Textauszug —

Der jüngste Tramfahrer in der Stadt Bern

Der jüngste Tramfahrer in der Stadt Bern
Die Umgebung stets im Blick: Joel Siegenthaler konzentriert sich auf seine Fahrt. / Bild: Lisa Willener (lwh)
Röthenbach: Von Fahrgästen erntet er manchmal lange Blicke. Mit seinen 19 Jahren ist Joel Siegenthaler aus Röthenbach der jüngste Tramfahrer in der Stadt Bern.

Immer wieder blickt Joel Siegenthaler auf seine Armbanduhr. Umgeben von Pendlern und Stadtgängern steht er an einer Tramhaltestelle am Bahnhof Bern und wartet auf sein Tram. Mit einer leichten Verspätung trifft es schliesslich ein. Der Fahrer steigt aus der Führerkabine aus und tauscht noch kurz einige Worte mit Joel Siegenthaler. Dann verabschiedet er sich und überlässt seinem jungen Kollegen das Fahrzeug. Sofort steigt der Emmentaler ein, stellt den Sitz auf die richtige Höhe und ist bereit. Auf Joel Siegenthaler wartet eine rund dreistündige Schicht im Tram Nummer 8: vom Hauptbahnhof vorbei am Zytglogge und dem Helvetiaplatz bis ins Egghölzli und schliesslich ins Saali. Dort gibts eine kurze Pause, und dann fährt das Tram wieder in die entgegengesetzte Richtung zum Bahnhof beim Westside.

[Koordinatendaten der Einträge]

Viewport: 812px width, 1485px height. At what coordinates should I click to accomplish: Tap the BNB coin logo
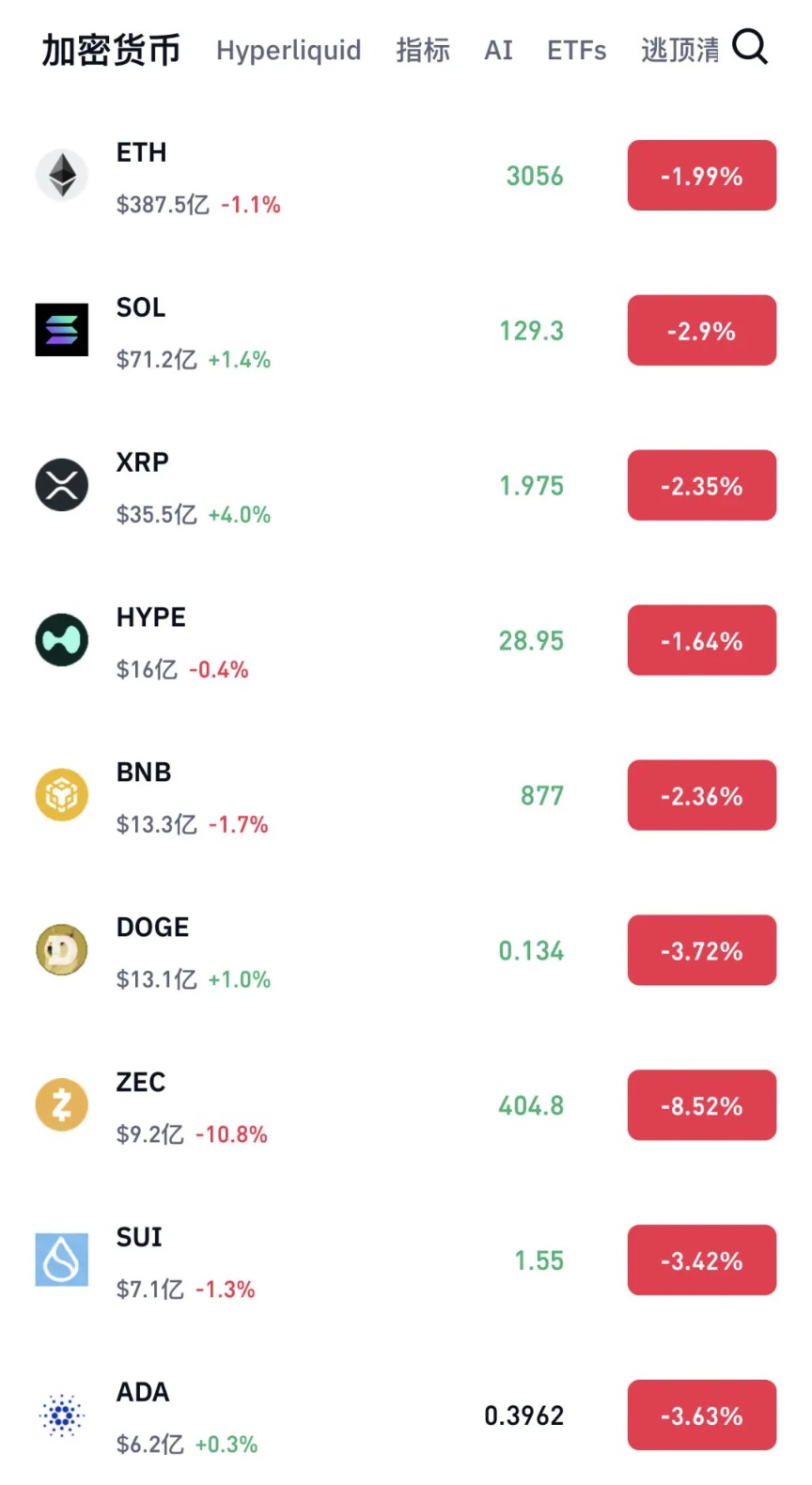tap(62, 795)
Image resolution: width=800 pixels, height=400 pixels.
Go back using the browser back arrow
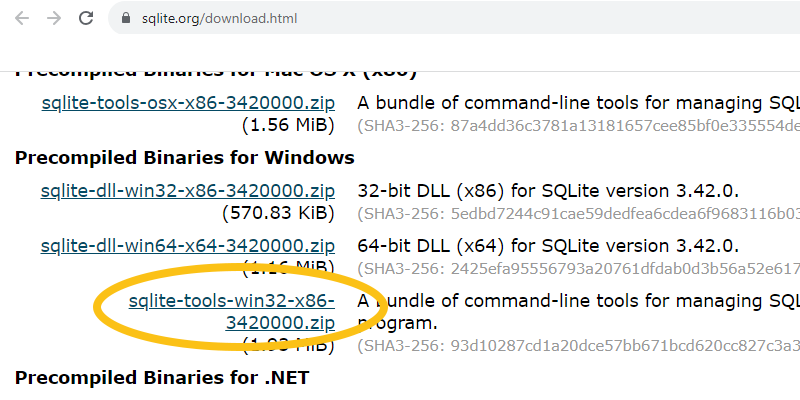(22, 18)
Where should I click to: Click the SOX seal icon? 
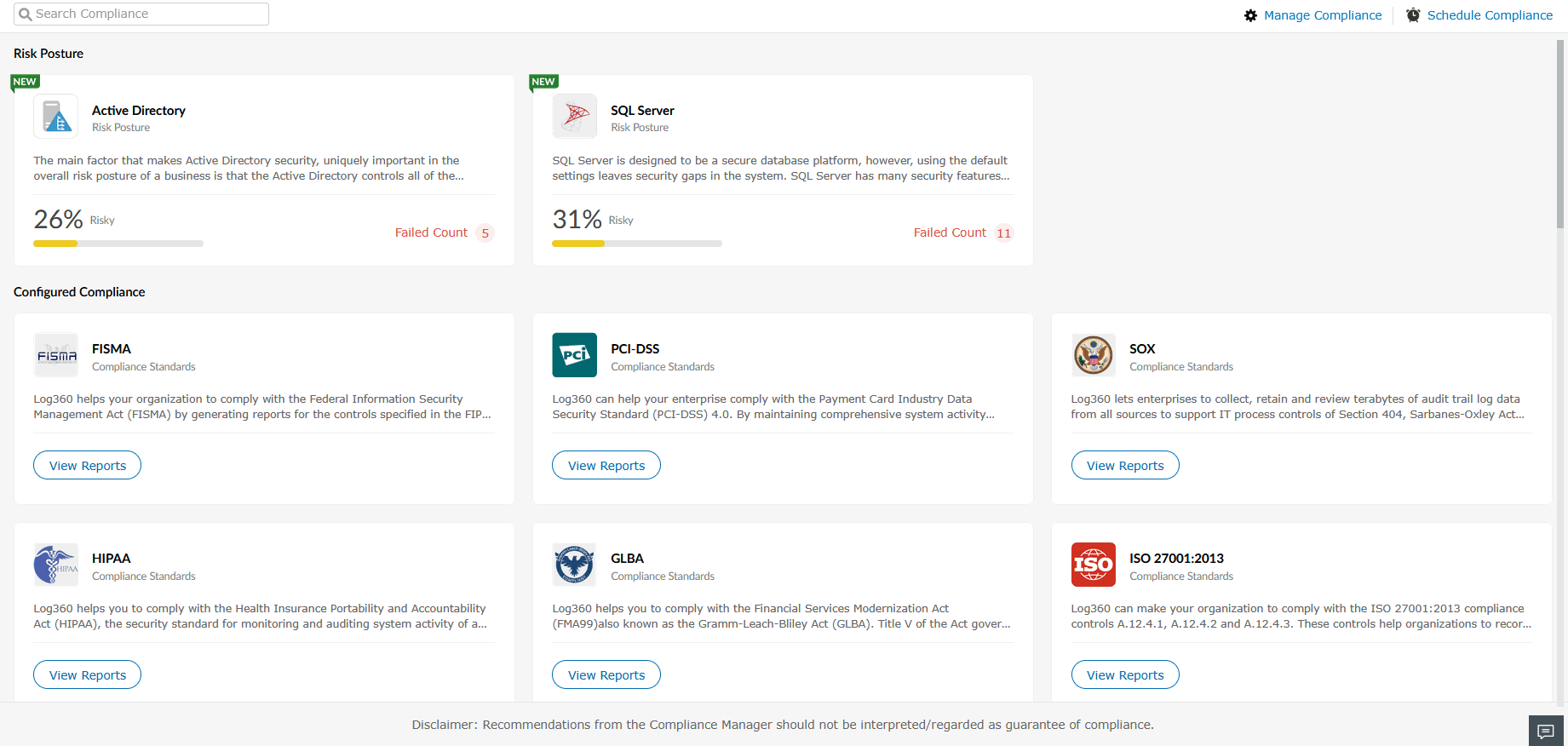tap(1094, 355)
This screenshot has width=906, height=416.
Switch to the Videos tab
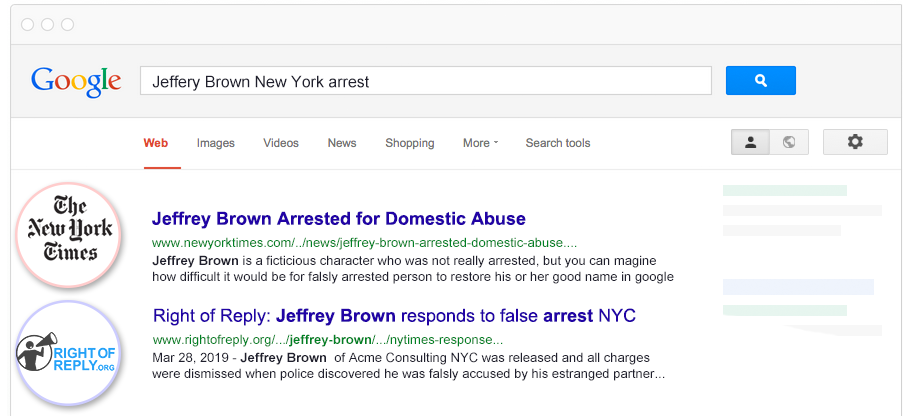[281, 143]
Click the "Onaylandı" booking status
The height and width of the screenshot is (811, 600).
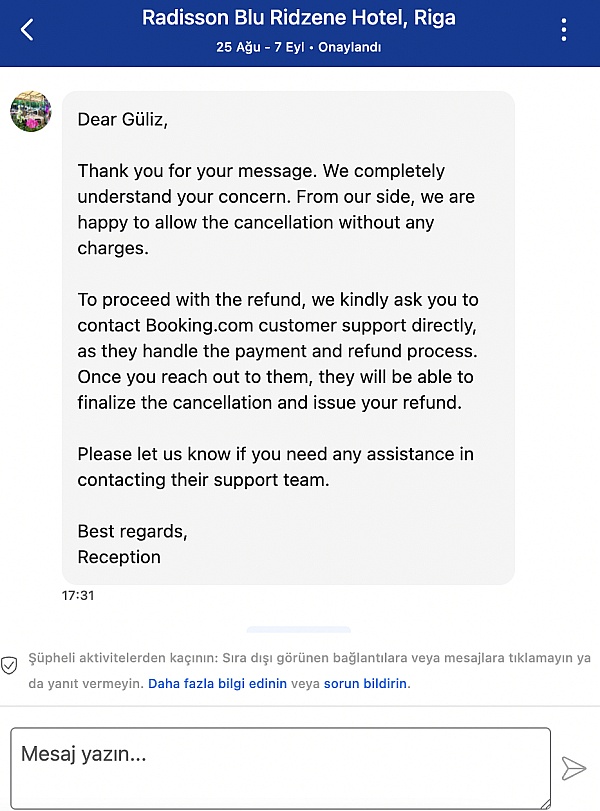pos(349,47)
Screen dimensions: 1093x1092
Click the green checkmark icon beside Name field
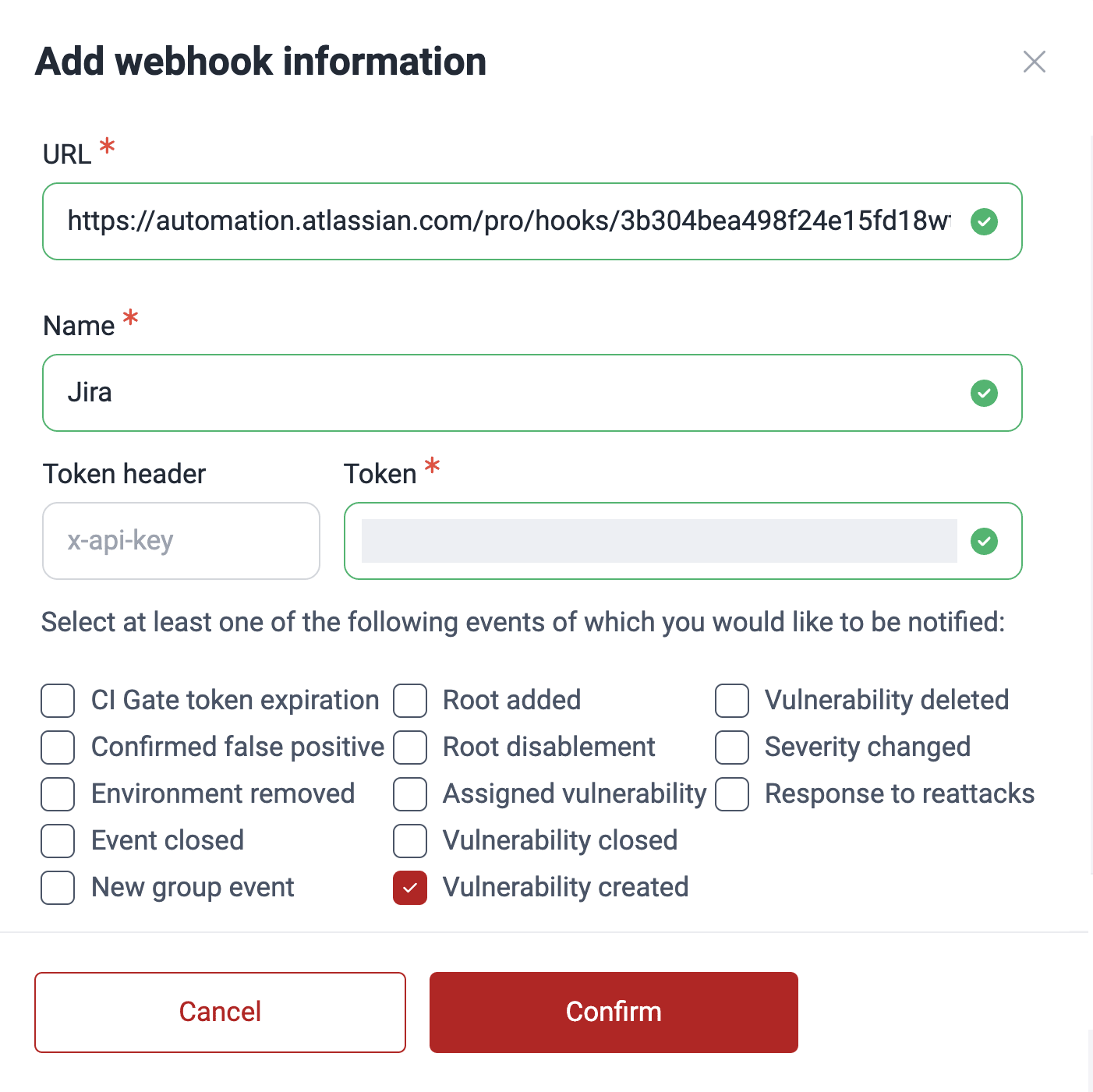click(x=984, y=393)
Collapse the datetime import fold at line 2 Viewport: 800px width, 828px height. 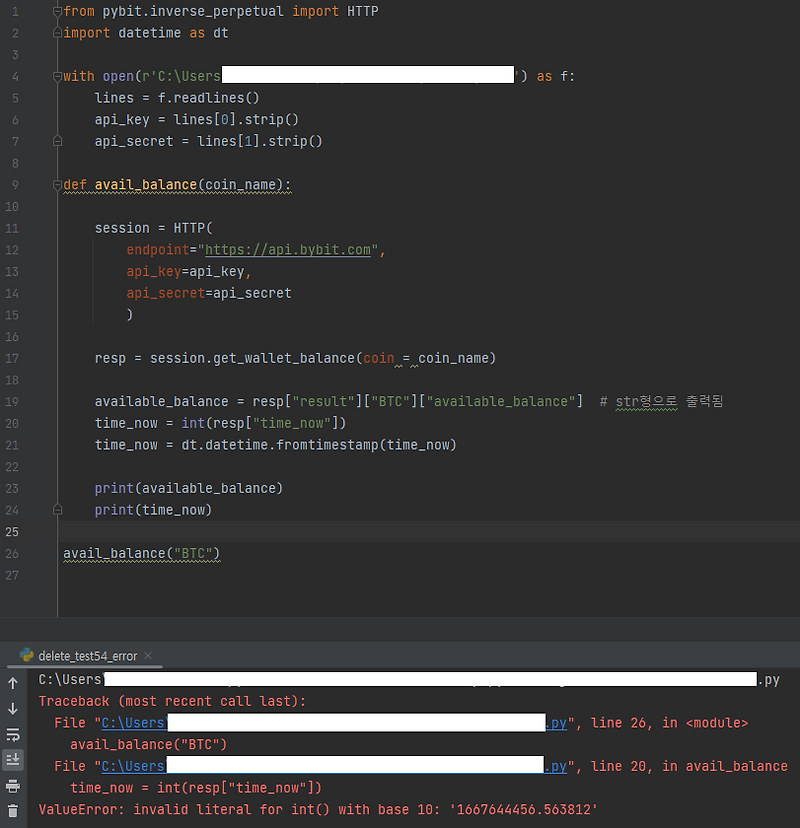tap(57, 32)
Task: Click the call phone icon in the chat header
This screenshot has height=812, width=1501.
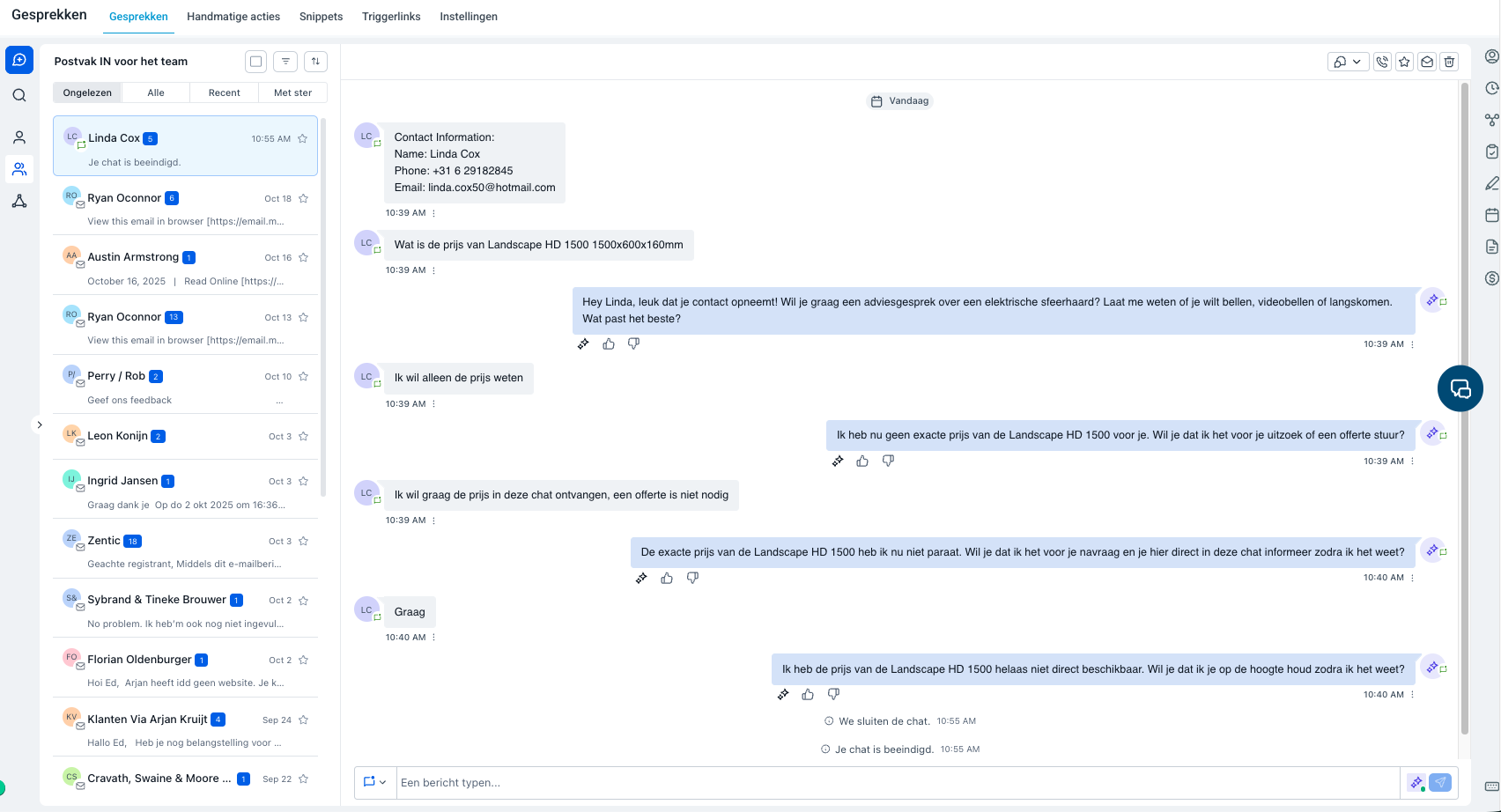Action: click(1382, 62)
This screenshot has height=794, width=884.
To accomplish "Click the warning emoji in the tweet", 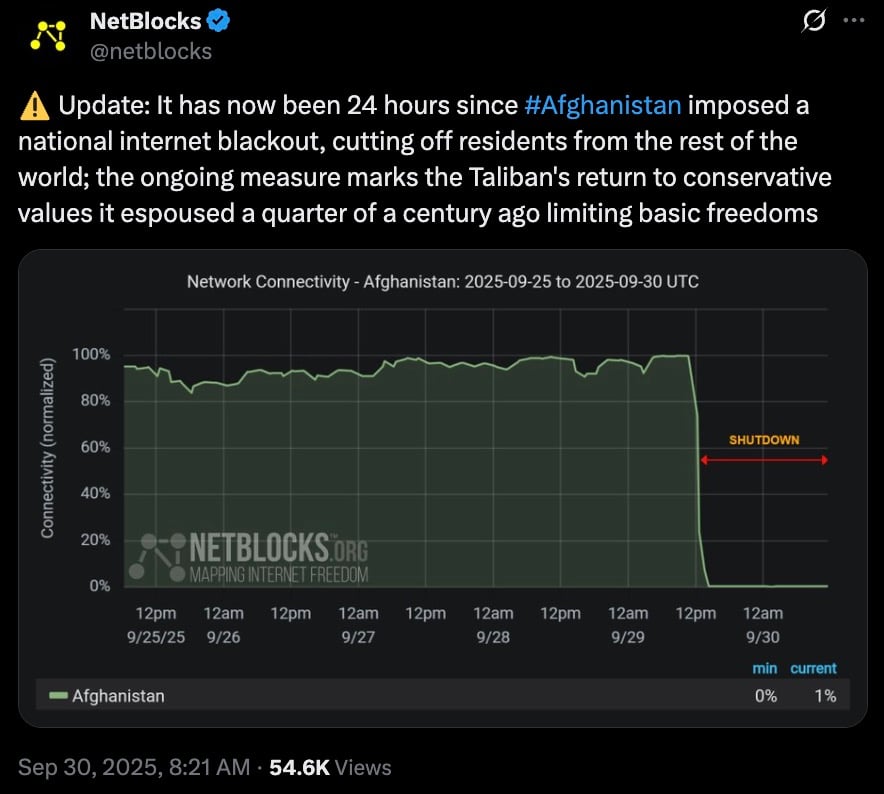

Gestellte Aufgabe 1 —
Beantworte anhand des Artikels über den jüngsten Tramfahrer Berns die folgenden Fragen.
(a) Wie alt ist Joel Siegenthaler?
(b) Aus welchem Ort stammt er?
(c) Wie lange dauert die Schicht, die ihn im Tram Nummer 8 erwartet?
Gestellte Aufgabe 2 —
Entscheide für jede Aussage, ob sie mit dem Artikel über den jüngsten Tramfahrer Berns übereinstimmt, und belege deine Antwort mit einem genauen Zitat.
(a) Das Tram trifft pünktlich an der Haltestelle am Bahnhof ein.
(b) Im Saali gibt es eine kurze Pause.
(c) Vor der Abfahrt stellt Joel Siegenthaler den Sitz ein.
Gestellte Aufgabe 3 — Führe den Artikel über den jüngsten Tramfahrer Berns im Anschluss an seinen letzten Satz fort.

Lösung der Aufgabe 1 —
(a) Er ist 19 Jahre alt.
(b) Er stammt aus Röthenbach.
(c) Die Schicht dauert rund drei Stunden.

Lösung der Aufgabe 2 —
(a) Nein: „Mit einer leichten Verspätung trifft es schliesslich ein.“
(b) Ja: „bis ins Egghölzli und schliesslich ins Saali. Dort gibts eine kurze Pause“
(c) Ja: „stellt den Sitz auf die richtige Höhe und ist bereit“

Lösung der Aufgabe 3 —
Unerwarteter Schritt

Bereits seit rund einem halben Jahr kann sich Joel Siegenthaler Tramfahrer – oder wie die offizielle Bezeichnung lautet – Wagenführer nennen. Zuvor absolvierte er die dreijährige Lehre als Fachmann ÖV bei Login Berufsbildung. Zwei der drei Lehrjahre war er bereits bei Bernmobil. Vom Betrieb sei schliesslich auch die Idee aufgekommen, ob er nicht die Ausbildung zum Tramfahrer machen möchte. «Eigentlich hatte ich Busfahren angepeilt, aber für das bin ich momentan noch zu jung», erklärt der 19-Jährige. Da er alle Vorgaben fürs Tram erfüllte, startete er vergangenen November die anderthalbmonatige Ausbildung. Dort habe er zuerst den Fahrdienst kennengelernt. «Dann fährt man mit den verschiedenen Fahrzeugtypen die unterschiedlichen Strecken und vor allem die Schienen fahrschulmässig ab.» Zudem sei er schon ziemlich bald zum ersten Mal mit Fahrgästen gefahren. Schliesslich lerne man in der Ausbildung auch den Umgang mit diversen Störungen und Situationen kennen. «Viele dieser Dinge braucht man dann im Regelverkehr aber kaum», hat Siegenthaler die Erfahrung gemacht.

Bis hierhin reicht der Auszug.